This may well be the first time I've ever used dried blueberries in a recipe. In fact, I almost forgot altogether that I had these Michigan blueberries on hand. I got them last summer from a spice-scented little shop up north. It's crammed with cooking gadgets, household antiques (not for sale), and interesting ingredients. Surrounded by tall trees, the shop's leafy exterior is whimsically cluttered with garden kitsch, and they sometimes have a sign out front that blatantly prods passersby to visit, reading, "If you have a kitchen, get in here!" Tourists oblige. It's just that kind of place.
Each time I'm in the vicinity, which is typically two or three times a summer, I can't resist wandering in. I've acquired all sorts of culinary doodads there over the years, most of them distinctly non-essential but fun to have. Items like oddly-shaped muffin pans, a cupcake corer, a couple of scissor-like cherry pitters, tiny tart pans, two or more pastry cloths, a rolling-pin stockinette (just the word "stockinette" reminds me of my childhood), spice mixtures, and uncommon jams. It's just not the kind of place you can dash in and out of. You need lots of time to browse. It's a summertime kind of place.
And on this ice-coated day, granola bars, for whatever reason, kind of remind me of summer. Oh luscious, lovely summer . . . warm, sunny summer. Less than five months to go. We can wait . . . I suppose.
About this recipe . . .
Adapted from Kim Boyce's beautiful book, Good to the Grain: Baking with Whole-Grain Flours, these granola bars are hard, crunchy, and slightly chewy. I made a few minor adjustments to the formula but nothing radical: I used dried blueberries instead of raisins, substituted toasted wheat germ for a portion of the flaxseed meal, and threw in a modicum of sunflower seeds along with a pinch of ground nutmeg. I'd definitely make these again.
Honey Oat Granola Bars with Dried Blueberries
Yield: 16 squares (made in a 9" x 9" pan)
1/2 cup unsalted butter, melted
2 cups rolled oats (I used a mixture of both old fashioned- and quick oats; just what I had on hand.)
2 tablespoons wheat germ, toasted (To toast, spread on a small cookie sheet; bake in 325 oven for 10 minutes, just until slightly darker in color and nutty smelling.)
1 quarter cup, plus 2 tablespoons flaxseed meal
3 tablespoons sunflower seeds (I used roasted and salted sunflower seeds.)
1/2 teaspoon cinnamon
1 pinch ground nutmeg
1/2 cup dried blueberries (If you don't have dried blueberries, try raisins or dried cherries/cranberries instead.)
1/2 cup honey
1/4 dark brown sugar
1 tablespoon molasses, unsulphured
1 teaspoon salt (I used coarse sea salt.)
Preheat your oven to 325 degrees. Spray a 9" x 9" square pan with vegetable spray, or butter it liberally ((I used a metal pan, but a glass baking dish is fine too, and I used the spray instead of butter).
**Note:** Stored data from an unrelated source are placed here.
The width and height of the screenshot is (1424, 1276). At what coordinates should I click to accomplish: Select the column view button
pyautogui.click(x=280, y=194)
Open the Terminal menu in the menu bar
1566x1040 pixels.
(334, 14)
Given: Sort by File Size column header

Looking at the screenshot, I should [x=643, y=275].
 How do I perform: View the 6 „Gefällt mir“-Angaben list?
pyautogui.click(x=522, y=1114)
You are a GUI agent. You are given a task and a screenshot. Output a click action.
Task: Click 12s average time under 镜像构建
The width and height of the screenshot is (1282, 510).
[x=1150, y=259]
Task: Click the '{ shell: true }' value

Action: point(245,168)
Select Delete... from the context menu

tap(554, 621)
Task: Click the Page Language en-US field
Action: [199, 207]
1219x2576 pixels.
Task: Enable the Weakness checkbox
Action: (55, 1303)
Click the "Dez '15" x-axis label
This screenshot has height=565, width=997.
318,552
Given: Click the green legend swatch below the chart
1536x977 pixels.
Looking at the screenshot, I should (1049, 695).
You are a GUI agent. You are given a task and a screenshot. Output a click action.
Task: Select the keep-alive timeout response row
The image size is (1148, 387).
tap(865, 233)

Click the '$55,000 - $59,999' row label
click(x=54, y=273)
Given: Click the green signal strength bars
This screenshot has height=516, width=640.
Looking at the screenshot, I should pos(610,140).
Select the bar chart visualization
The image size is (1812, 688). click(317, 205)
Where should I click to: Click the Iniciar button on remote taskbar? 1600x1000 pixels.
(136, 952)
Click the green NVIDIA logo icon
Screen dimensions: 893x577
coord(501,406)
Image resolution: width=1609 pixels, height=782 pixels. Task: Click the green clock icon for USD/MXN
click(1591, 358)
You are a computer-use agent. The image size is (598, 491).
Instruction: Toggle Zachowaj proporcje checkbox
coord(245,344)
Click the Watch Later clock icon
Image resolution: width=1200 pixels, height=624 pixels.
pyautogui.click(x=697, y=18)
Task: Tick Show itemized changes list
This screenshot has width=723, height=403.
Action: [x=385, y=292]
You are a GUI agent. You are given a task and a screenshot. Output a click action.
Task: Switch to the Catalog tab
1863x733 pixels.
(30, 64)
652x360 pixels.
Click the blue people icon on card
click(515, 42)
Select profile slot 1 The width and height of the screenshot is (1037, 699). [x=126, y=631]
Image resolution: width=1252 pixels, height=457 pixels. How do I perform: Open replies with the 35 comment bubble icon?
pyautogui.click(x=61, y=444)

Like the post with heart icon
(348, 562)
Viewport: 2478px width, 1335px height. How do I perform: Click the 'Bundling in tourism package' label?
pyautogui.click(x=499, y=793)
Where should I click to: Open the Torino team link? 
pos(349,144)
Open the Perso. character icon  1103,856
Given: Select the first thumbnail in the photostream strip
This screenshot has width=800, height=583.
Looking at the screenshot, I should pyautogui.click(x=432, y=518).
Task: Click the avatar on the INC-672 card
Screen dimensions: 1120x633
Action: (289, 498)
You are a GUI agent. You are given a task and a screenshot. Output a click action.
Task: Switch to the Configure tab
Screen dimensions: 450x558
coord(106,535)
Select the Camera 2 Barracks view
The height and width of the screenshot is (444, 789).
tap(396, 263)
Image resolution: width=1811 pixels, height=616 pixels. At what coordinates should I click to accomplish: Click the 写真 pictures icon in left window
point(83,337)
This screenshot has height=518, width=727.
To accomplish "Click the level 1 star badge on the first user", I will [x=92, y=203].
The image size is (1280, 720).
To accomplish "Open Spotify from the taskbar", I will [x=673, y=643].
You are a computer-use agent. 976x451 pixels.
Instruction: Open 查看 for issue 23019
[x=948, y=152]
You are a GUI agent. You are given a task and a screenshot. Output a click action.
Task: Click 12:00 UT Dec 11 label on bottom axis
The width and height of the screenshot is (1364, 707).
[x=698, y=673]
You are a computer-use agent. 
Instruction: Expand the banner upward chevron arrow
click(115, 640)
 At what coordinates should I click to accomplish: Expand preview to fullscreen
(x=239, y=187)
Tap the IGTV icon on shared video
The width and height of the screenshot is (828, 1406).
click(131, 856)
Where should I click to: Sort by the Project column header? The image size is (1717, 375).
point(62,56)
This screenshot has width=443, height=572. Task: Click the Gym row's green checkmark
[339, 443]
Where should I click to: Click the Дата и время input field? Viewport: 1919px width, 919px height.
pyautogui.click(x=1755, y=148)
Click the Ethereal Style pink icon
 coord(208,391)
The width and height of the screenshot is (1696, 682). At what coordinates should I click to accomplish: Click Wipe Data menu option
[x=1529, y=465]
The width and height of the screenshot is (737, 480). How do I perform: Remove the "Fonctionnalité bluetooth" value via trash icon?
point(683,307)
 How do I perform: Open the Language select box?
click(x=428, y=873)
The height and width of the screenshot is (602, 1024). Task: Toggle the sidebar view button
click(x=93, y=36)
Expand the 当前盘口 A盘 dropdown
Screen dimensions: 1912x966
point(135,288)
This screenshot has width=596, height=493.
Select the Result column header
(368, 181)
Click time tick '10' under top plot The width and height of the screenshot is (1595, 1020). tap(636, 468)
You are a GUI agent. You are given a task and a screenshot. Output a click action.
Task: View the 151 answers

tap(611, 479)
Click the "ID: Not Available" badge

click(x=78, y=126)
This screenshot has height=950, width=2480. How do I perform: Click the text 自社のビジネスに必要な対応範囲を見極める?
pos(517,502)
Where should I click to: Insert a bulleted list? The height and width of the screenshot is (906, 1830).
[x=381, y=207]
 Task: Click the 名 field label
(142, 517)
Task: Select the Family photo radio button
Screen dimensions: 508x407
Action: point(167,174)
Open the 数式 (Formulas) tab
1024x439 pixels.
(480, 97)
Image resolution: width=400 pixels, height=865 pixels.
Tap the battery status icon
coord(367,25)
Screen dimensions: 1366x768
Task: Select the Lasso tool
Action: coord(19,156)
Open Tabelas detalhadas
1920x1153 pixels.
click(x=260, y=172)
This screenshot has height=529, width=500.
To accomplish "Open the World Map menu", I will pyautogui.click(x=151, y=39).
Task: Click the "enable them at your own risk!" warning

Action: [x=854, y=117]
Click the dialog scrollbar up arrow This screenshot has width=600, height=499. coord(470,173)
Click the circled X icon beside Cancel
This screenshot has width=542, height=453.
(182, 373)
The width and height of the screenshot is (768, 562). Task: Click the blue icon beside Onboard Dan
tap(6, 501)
Melt the butter in a large, heavy pot (I used a dutch oven). Add in the oats, and stir to combine with the butter. Cook over a medium flame for about six minutes, stirring frequently. You want the oats to turn a little darker.
Dump the oats into a large heat-proof bowl. Wipe out the pot and put it aside/back on the stove; you'll use it later to make the syrup.
Add the toasted wheat germ, the flaxseed meal, the sunflower seeds, the cinnamon, and the nutmeg into the bowl with the oats. Stir well to combine, then stir in the dried blueberries.
For the syrup, heat the honey, brown sugar, molasses, and salt in the pot over a medium flame. Stir to combine and then let the mixture simmer at a low boil for approximately 6 minutes. (It needs to boil that long, according to author Kim Boyce, in order to give the granola bars their chewiness.)
Pour all of the syrup over the dry ingredients, scraping as much as possible out of the pan. Working quickly, use a flexible rubber spatula to mix in the syrup (you can butter/spray your spatula if you like; helps facilitate the stirring). Keep mixing until everything in the bowl looks like it's well coated with the syrup.
Scrape the granola into your pan and, with buttered hands, evenly and firmly press it down (it will still be kind of hot, so be prepared).
Bake for 25 to 30 minutes (rotating the pan once, after about 13 minutes), until the granola looks nicely shiny and darker than when you put it in the oven. Let the bars cool in the pan, on a rack, for 10 minutes, then cut them into 16 squares while they're still in the pan. (If you wait too long to cut them, you won't be able to neatly do so since they'll become too hard.) Use a rigid metal spatula to remove them from the pan, piece by piece, to finish cooling on the cooling rack.
Store in an airtight container, at room temperature.